I am reminded of the ancient Chinese adage place a monkey in a cage and it is the same as a pig, not because it isn’t clever and quick, but because it has no place to freely exercise its capabilities. Even Max Weber with his notion of the iron cage cautioned us against organizations becoming a machine that limits our freedom in casting us as its cogs. It should be clear, organizations mustn’t be instruments for the exploitation of people and Nature for the purpose of maximizing material gain they must be human activity systems (living social systems) supporting both human development and human progress.

So what do we need to change for work to support our development through life, not oppose it? We don’t simply need leadership—which by the way is not a synonym for positional authority but an authentic expression of one’s personhood—we need business organizations with a different intent as well. What we as people need is to be engaged in humanly productive relationships with each other and our work. We need a work environment that supports actualizing the potential that we each present. We need to cease trying to control and begin enabling each other. We need to be facilitated in our development as human beings.

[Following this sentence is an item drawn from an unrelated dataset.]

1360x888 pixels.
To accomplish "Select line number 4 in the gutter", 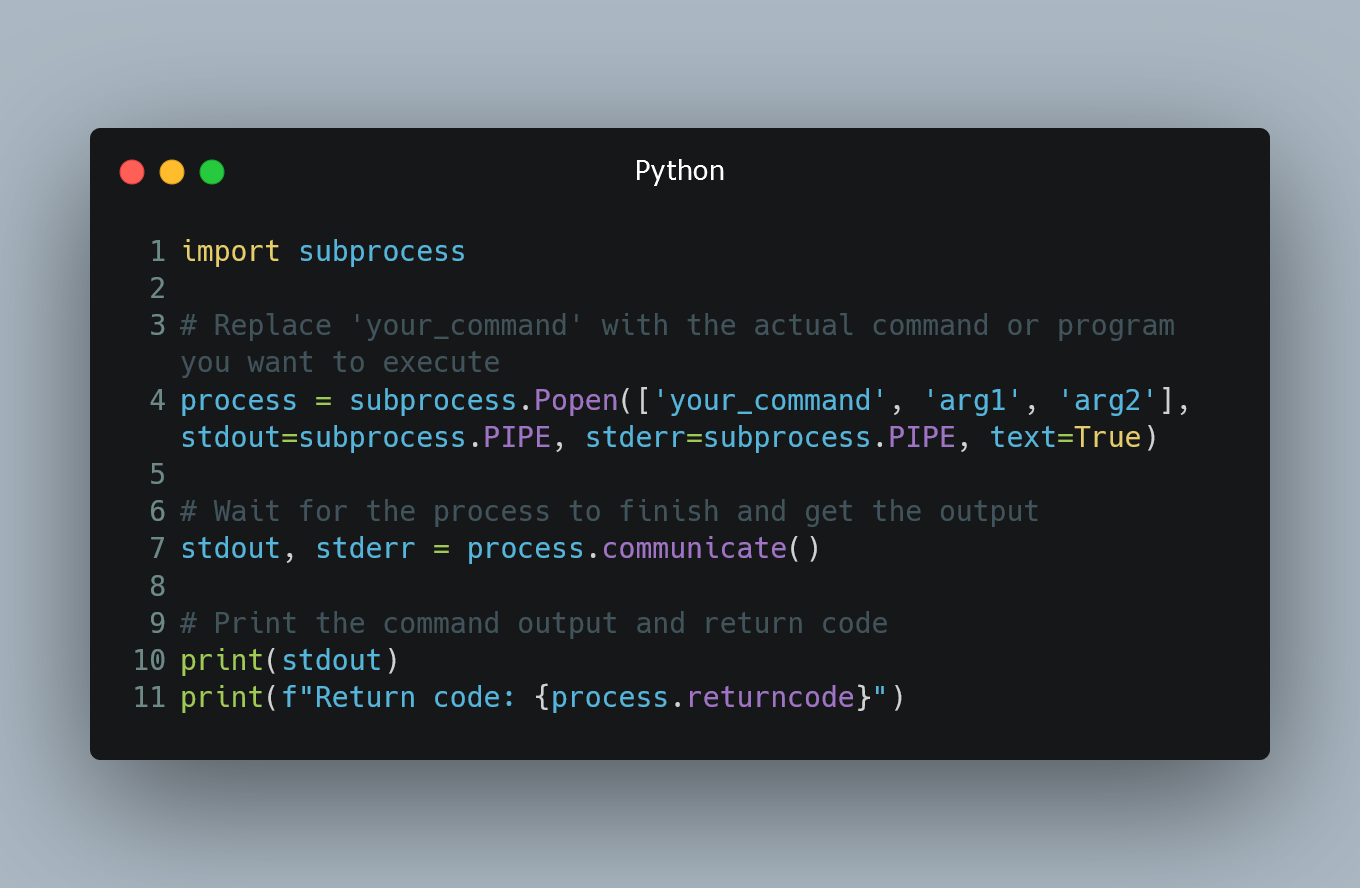I will click(x=157, y=401).
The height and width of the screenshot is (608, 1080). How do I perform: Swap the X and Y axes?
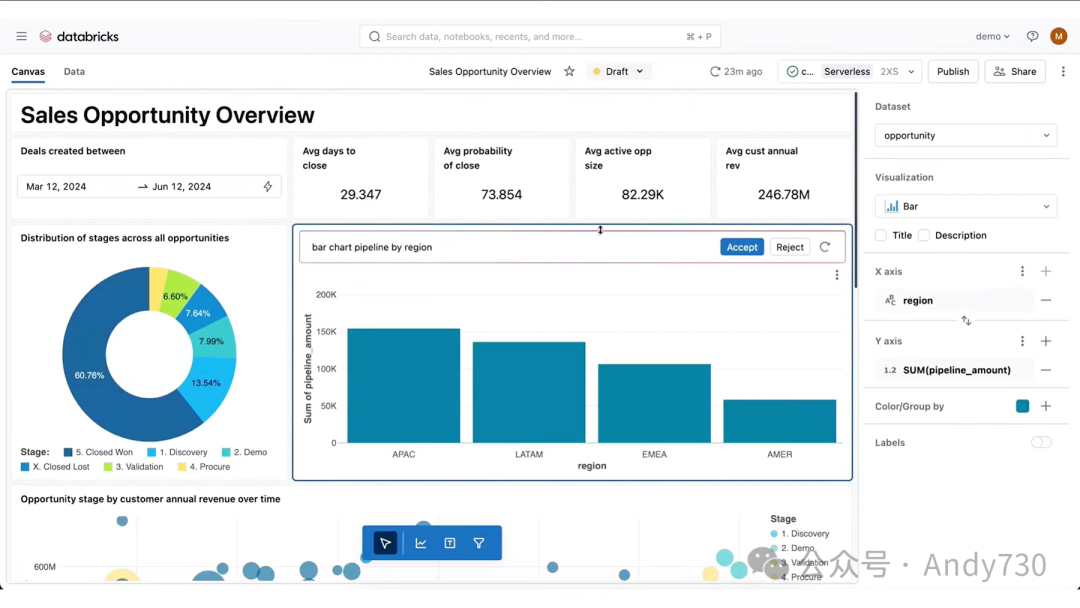point(966,321)
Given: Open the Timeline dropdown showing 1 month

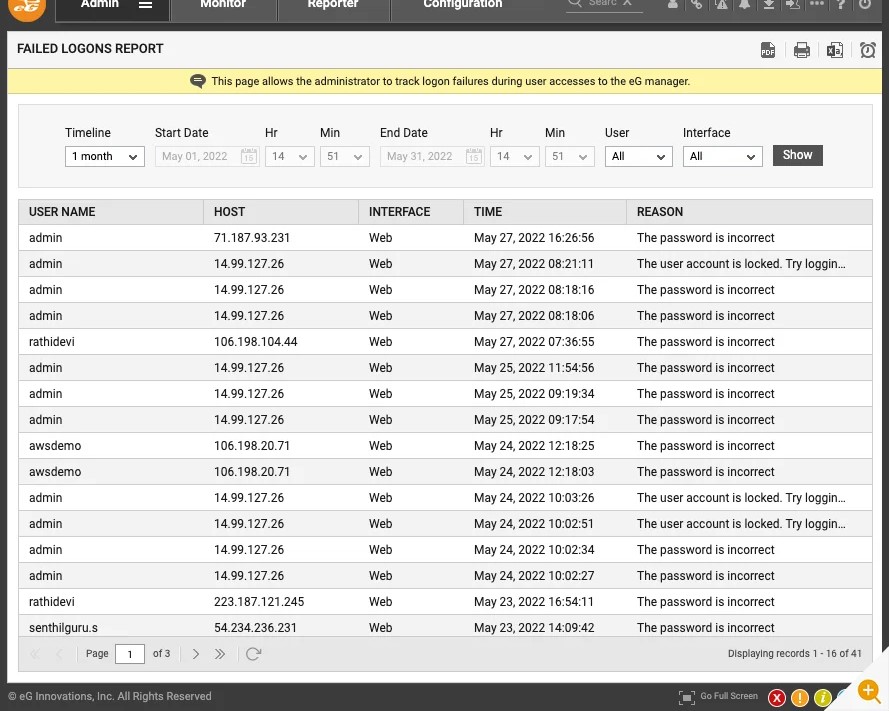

Quoting from The intent of business, “We must acknowledge that people seek to gain more from work—from exchanging their labor—than material gain. Human behavior cannot be explained by an algebraic equation; we are not machines nor are we simply highly intelligent trainable animals.” We aren’t merely units of behavior to be manipulated and controlled in service to the desires of an employer. The work we do must resonate deep within us—affording us meaning—and inspiring us to give expression to our potential thus realizing joy in the activity of work. No joy can come from doing meaningless work no matter the amount of money gained!

Since enacting fear restricts freedom and limits action, management practice must cease using fear-based methods that rely upon extrinsic factors to control behavior and promote a material values orientation. Instead those in authority must truly care to learn and practice care-based methods of management if joy is to be realized through work in life.

Care-based management seeks to foster intrinsic motivation using positive energy through the creation of an autonomy and relatedness supporting organizational environment. The intent then is not to control others but to promote and support self-initiation, collaboration, non-attachment and engagement. Research has shown these to positively influence self-esteem, learning and creativity—the very things we need to realize in life. Work-life integration not balance—making work meaningful—will be far more humanly productive than seeking to a balance between work and life could ever be.